* Data to examine *

▬▬▬

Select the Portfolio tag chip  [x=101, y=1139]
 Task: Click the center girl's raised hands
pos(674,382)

▬▬▬

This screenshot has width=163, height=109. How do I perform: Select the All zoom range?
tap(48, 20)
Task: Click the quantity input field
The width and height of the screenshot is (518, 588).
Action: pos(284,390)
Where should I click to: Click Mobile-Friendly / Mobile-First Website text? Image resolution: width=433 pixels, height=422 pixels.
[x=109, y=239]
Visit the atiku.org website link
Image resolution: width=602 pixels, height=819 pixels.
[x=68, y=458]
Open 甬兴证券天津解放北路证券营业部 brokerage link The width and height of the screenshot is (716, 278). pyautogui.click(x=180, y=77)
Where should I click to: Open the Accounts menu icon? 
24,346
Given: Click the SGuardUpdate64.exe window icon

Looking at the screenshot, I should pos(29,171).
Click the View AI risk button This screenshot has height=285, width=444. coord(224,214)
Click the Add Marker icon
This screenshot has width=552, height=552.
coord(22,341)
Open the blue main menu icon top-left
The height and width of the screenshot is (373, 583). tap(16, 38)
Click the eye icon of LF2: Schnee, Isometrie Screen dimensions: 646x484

▬▬▬

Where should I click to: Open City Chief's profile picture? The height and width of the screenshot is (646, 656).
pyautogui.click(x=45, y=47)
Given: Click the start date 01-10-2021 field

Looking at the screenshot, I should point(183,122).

▬▬▬

* Task directions *
What you return must be an exact retyping of the lines above starting at the line with "Click the Add Marker icon" and ending at the line with "Click the eye", and nothing besides.

* Response below *
Click the Add Marker icon
This screenshot has width=552, height=552.
coord(22,341)
Open the blue main menu icon top-left
The height and width of the screenshot is (373, 583). tap(16, 38)
Click the eye icon of LF2: Schnee, Isometrie Screen dimensions: 646x484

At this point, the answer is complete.